> TASK ITEM: The records are given next. Repeat each one exactly.

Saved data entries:
----------

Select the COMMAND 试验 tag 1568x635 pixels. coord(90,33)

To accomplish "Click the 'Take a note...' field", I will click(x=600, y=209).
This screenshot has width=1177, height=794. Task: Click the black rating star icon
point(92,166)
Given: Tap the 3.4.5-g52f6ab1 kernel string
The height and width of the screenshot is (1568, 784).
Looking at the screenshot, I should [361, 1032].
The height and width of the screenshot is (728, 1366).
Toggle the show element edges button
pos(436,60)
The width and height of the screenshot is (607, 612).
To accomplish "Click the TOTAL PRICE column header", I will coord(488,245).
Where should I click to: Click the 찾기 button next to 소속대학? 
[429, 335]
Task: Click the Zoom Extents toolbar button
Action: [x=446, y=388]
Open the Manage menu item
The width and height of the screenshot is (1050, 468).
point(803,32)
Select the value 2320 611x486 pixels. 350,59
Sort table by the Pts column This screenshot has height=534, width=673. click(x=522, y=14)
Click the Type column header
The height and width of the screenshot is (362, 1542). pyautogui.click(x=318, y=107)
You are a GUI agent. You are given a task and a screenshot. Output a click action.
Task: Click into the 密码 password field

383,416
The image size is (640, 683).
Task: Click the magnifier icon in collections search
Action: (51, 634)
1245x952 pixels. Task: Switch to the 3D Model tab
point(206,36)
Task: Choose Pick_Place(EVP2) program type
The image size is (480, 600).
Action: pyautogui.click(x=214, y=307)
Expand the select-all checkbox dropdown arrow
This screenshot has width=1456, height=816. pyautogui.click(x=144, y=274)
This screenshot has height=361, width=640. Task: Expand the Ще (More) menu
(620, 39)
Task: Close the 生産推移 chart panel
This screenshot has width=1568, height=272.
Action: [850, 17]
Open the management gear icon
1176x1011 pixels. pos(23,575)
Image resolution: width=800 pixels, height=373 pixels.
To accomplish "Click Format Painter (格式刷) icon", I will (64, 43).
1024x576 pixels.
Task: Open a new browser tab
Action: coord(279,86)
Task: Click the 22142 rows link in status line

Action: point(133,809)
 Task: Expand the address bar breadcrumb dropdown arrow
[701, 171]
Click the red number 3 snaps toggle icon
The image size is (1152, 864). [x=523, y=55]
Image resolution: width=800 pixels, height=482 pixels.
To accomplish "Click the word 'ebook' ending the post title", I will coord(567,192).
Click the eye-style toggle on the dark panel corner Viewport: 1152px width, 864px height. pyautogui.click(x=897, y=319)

----------

> RESPONSE TO THIS TASK:
Select the COMMAND 试验 tag 1568x635 pixels. coord(90,33)

To accomplish "Click the 'Take a note...' field", I will click(x=600, y=209).
This screenshot has width=1177, height=794. Task: Click the black rating star icon
point(92,166)
Given: Tap the 3.4.5-g52f6ab1 kernel string
The height and width of the screenshot is (1568, 784).
Looking at the screenshot, I should [361, 1032].
The height and width of the screenshot is (728, 1366).
Toggle the show element edges button
pos(436,60)
The width and height of the screenshot is (607, 612).
To accomplish "Click the TOTAL PRICE column header", I will coord(488,245).
Where should I click to: Click the 찾기 button next to 소속대학? 
[429, 335]
Task: Click the Zoom Extents toolbar button
Action: [x=446, y=388]
Open the Manage menu item
The width and height of the screenshot is (1050, 468).
point(803,32)
Select the value 2320 611x486 pixels. 350,59
Sort table by the Pts column This screenshot has height=534, width=673. click(x=522, y=14)
Click the Type column header
The height and width of the screenshot is (362, 1542). pyautogui.click(x=318, y=107)
You are a GUI agent. You are given a task and a screenshot. Output a click action.
Task: Click into the 密码 password field

383,416
The image size is (640, 683).
Task: Click the magnifier icon in collections search
Action: (51, 634)
1245x952 pixels. Task: Switch to the 3D Model tab
point(206,36)
Task: Choose Pick_Place(EVP2) program type
The image size is (480, 600).
Action: pyautogui.click(x=214, y=307)
Expand the select-all checkbox dropdown arrow
This screenshot has width=1456, height=816. pyautogui.click(x=144, y=274)
This screenshot has height=361, width=640. Task: Expand the Ще (More) menu
(620, 39)
Task: Close the 生産推移 chart panel
This screenshot has width=1568, height=272.
Action: [850, 17]
Open the management gear icon
1176x1011 pixels. pos(23,575)
Image resolution: width=800 pixels, height=373 pixels.
To accomplish "Click Format Painter (格式刷) icon", I will (64, 43).
1024x576 pixels.
Task: Open a new browser tab
Action: coord(279,86)
Task: Click the 22142 rows link in status line

Action: point(133,809)
 Task: Expand the address bar breadcrumb dropdown arrow
[701, 171]
Click the red number 3 snaps toggle icon
The image size is (1152, 864). [x=523, y=55]
Image resolution: width=800 pixels, height=482 pixels.
To accomplish "Click the word 'ebook' ending the post title", I will coord(567,192).
Click the eye-style toggle on the dark panel corner Viewport: 1152px width, 864px height. pyautogui.click(x=897, y=319)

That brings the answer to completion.